In this process, we’ve worked all the way backwards from disease to a point where the topic of discovery is typically molecules (for simplicity I will describe the traditional process for discovery of NMEs – new molecular entities – and ignore biologicals for now). The impact of computers and mathematics in the pharma pipeline is most acutely felt at this earliest stage. This is the point at which physicists, computational chemists, and a few computer scientists are allowed to have their fun. They design a molecule which will fit the target receptor and hand this design over to the medicinal chemists. A further impact of computational scientists, this time statisticians, is felt in the characterisation of pharmacokinetics/pharmacodynamics (PK/PD) which you can think of as how long the molecule takes to be broken down in the body. This is particularly important as the first step towards discovering toxicity and dosage.

Now, from the point described above until part of the way through the clinical trials there is little to no further mathematical or computational impact on the drug design process. This despite the obvious impact of computerisation on a multitude of other fields.

Despite mentioning it, my complaint is not about the lack of computerisation per-se. It’s rather about the fallible nature of the original pathway choice and the fact that you don’t really find out if you made a mistake until after you’ve developed some relatively expensive assay results (case-specific experimental results performed in a lab), or worse, until you’ve given them to an animal.

Simmunology is building a model of the human immune system. You can think of this as a simulation, in large part this is exactly what it is. We provide three basic benefits to pharma companies: 1) you can try out your lead candidate (that’s the favourite molecule) on our simulation and find out what it will do to a human subject in-silico, you even get to rewind the simulation and discover why a particular outcome occurred; 2) you speed-up your drug development, less need to cycle through multiple rounds of improving a candidate molecule and trying it out on wet-lab assays, do some of the cycling in-silico and reject other leads out-of-hand due to unsuitability.
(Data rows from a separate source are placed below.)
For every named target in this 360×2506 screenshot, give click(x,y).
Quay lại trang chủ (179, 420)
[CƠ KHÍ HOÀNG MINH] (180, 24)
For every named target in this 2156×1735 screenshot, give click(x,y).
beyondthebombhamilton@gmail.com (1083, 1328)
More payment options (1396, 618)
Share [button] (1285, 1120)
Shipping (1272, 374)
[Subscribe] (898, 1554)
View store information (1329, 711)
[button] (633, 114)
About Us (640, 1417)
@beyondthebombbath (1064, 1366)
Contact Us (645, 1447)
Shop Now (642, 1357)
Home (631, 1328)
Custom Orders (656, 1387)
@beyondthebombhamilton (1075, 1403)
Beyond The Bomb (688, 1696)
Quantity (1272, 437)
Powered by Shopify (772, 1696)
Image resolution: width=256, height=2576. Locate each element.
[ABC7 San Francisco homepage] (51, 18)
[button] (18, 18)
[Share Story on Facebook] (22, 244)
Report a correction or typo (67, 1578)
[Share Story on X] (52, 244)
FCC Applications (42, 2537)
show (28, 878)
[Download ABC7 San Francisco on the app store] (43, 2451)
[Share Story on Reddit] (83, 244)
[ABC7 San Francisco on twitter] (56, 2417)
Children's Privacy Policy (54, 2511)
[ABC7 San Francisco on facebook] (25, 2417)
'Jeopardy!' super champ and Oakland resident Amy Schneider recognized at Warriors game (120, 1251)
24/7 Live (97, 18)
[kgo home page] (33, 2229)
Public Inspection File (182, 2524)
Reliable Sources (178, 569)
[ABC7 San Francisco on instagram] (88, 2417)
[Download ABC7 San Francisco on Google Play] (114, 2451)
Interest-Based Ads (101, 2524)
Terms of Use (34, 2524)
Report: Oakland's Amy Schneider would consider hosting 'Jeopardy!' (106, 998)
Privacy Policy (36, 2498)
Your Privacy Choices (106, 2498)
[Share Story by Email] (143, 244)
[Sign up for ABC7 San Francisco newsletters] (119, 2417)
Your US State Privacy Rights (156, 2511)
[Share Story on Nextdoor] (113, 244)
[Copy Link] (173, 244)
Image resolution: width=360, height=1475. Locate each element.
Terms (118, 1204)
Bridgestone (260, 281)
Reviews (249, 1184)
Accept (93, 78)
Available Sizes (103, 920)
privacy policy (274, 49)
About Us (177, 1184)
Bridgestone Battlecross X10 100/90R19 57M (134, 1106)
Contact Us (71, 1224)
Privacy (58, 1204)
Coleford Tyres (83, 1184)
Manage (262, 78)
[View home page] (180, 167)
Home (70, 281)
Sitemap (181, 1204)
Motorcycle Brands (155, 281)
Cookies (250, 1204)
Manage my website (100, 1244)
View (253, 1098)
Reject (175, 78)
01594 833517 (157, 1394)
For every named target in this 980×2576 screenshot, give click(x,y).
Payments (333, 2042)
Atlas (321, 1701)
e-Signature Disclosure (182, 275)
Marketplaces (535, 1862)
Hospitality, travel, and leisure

I talked with a professor from the UK today who reminded me that of 5 compounds that typically make it through to human clinical trials, 4 will fail. We’d like to stop those 4 compounds from ever making it that far through the process. We would also like to stop the adverse effects which occur in the test subjects, on the road to rejection, and the wasted animals who underwent testing in order to bring those compounds that far in the first place. Finally, 3) you get to play with the biochemical/immune pathways during the original process of choosing drug targets. Look for network effects! Today, many illnesses are not targettable. This means that no drug can uniquely target a cellular process which will ‘cure’ this illness. We will change this by enabling the impacting of multiple targets via combination therapies, and the immediate visualisation of expected outcomes if you target multiple parts of the immune network via multiple mechanisms.

This is the drug development of the future. Please, join us.